Objetivo 1 —
Responda com base no texto sobre Douglas Edwards e o Orkut:
(a) Que frase Edwards criou para a mensagem exibida quando o Orkut saía do ar?
(b) Em quais países o Orkut tem boa popularidade?
(c) Quem desenvolveu boa parte do Orkut fora da Google?

Fonte —
####################
Confessionário de um Xoogler

Douglas Edwards não é o nome mais conhecido da Google pelos brasileiros. Contudo, o americano tem uma certa ligação com o Brasil.

Foi ele quem criou o texto da mensagem que sempre aparecia quando o Orkut saía do ar – “Bad, bad server. No donut for you”. O funcionário da Google escreveu a frase como um tributo a um antigo desenho animado do qual ele mal lembrava.

Aliás, Edwards apresenta uma visão bem particular, própria de quem esteve dentro da Google, sobre os motivos de o Orkut não ter deslanchado como um produto internacional (o Orkut tem uma boa popularidade, porém restrita a Brasil e Índia).

Segundo ele, o Orkut não alcançou sucesso global, pois, desde o início, mesmo com a limitação dos convites, apresentou problemas em lidar com o volume de usuários. A plataforma de rede social era lenta. Sua utilização era frustrante.

Apesar disso, poucas melhorias eram feitas. Boa parte do Orkut foi desenvolvido fora da Google pelo engenheiro Orkut Büyükkökten, utilizando ferramentas da Microsoft que não eram usadas pelos engenheiros da empresa de busca. Para os funcionários da Google, era trabalhoso mexer no código do Orkut.
####################
Objetivo 2 — Transfira integralmente as linhas das entradas que vão da que contém "height=900. pyautogui.click(x=847, y=575)" até a que contém "pyautogui.click(x=1030, y=305)", inclusive. Some 85 a cada número das coordenadas nas respostas.

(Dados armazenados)
####################
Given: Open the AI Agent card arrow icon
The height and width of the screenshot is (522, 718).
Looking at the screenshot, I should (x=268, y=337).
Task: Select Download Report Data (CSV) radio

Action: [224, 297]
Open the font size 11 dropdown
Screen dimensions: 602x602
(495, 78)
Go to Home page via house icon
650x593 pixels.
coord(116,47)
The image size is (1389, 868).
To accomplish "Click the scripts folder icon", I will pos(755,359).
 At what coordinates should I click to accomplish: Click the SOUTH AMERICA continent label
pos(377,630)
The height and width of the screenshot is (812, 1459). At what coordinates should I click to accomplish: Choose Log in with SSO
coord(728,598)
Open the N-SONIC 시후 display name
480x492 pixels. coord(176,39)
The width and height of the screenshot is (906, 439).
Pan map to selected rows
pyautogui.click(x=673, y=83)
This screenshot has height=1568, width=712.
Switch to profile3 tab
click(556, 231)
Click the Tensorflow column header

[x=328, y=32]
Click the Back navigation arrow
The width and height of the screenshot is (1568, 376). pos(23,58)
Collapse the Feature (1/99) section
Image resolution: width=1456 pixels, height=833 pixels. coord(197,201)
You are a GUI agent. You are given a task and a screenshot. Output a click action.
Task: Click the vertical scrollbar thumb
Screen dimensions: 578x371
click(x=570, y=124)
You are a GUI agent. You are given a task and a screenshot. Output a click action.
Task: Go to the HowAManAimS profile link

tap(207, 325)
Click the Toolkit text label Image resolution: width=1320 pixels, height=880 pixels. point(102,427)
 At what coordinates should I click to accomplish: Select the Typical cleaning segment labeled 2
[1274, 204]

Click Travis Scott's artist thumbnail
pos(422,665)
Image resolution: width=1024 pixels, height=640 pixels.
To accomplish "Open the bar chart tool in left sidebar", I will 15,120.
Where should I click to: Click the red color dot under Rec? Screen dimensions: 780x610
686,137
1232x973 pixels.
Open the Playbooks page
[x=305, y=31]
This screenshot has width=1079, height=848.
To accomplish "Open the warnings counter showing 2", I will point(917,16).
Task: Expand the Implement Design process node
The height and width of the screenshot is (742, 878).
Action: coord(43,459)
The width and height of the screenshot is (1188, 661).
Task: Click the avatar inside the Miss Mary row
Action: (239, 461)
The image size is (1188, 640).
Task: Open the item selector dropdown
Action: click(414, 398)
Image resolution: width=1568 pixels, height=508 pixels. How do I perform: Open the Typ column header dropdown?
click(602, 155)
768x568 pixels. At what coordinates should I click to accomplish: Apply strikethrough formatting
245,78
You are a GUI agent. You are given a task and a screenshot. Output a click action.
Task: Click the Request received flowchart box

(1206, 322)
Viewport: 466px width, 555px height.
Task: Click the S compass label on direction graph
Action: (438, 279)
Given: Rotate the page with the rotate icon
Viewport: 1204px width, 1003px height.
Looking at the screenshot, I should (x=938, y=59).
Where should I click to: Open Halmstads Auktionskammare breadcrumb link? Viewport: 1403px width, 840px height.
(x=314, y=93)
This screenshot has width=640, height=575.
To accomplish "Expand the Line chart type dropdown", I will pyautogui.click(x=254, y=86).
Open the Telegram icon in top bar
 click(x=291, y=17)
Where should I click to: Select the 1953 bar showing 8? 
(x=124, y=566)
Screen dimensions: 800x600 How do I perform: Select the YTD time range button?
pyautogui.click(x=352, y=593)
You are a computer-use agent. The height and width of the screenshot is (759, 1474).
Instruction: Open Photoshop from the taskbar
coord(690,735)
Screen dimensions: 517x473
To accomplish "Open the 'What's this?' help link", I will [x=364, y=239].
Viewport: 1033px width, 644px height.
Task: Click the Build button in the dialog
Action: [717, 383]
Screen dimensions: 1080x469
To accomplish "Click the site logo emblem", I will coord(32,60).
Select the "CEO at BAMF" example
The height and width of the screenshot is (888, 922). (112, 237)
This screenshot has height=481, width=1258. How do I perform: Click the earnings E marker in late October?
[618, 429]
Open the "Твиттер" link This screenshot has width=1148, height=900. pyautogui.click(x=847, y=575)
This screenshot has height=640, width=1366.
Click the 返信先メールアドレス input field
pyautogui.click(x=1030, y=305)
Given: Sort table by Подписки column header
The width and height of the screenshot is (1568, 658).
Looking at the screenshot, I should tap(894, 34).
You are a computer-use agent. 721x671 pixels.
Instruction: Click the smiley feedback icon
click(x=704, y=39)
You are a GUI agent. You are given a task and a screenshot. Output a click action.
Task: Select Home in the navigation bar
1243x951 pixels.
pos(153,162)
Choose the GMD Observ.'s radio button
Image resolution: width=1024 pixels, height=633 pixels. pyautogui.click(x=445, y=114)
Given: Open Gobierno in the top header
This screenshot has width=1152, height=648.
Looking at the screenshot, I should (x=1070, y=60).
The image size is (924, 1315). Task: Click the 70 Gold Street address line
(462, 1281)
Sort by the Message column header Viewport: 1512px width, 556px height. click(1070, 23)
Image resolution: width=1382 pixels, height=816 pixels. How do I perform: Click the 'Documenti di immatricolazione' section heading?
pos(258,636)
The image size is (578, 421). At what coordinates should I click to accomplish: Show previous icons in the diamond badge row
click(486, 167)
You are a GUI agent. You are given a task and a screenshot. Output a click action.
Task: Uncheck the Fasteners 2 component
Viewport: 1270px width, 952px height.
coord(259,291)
####################
Resposta correta 1 —
(a) "Bad, bad server. No donut for you".
(b) Brasil e Índia.
(c) O engenheiro Orkut Büyükkökten.

Resposta correta 2 —
Open the "Твиттер" link This screenshot has width=1148, height=900. pyautogui.click(x=932, y=660)
This screenshot has height=640, width=1366.
Click the 返信先メールアドレス input field
pyautogui.click(x=1115, y=390)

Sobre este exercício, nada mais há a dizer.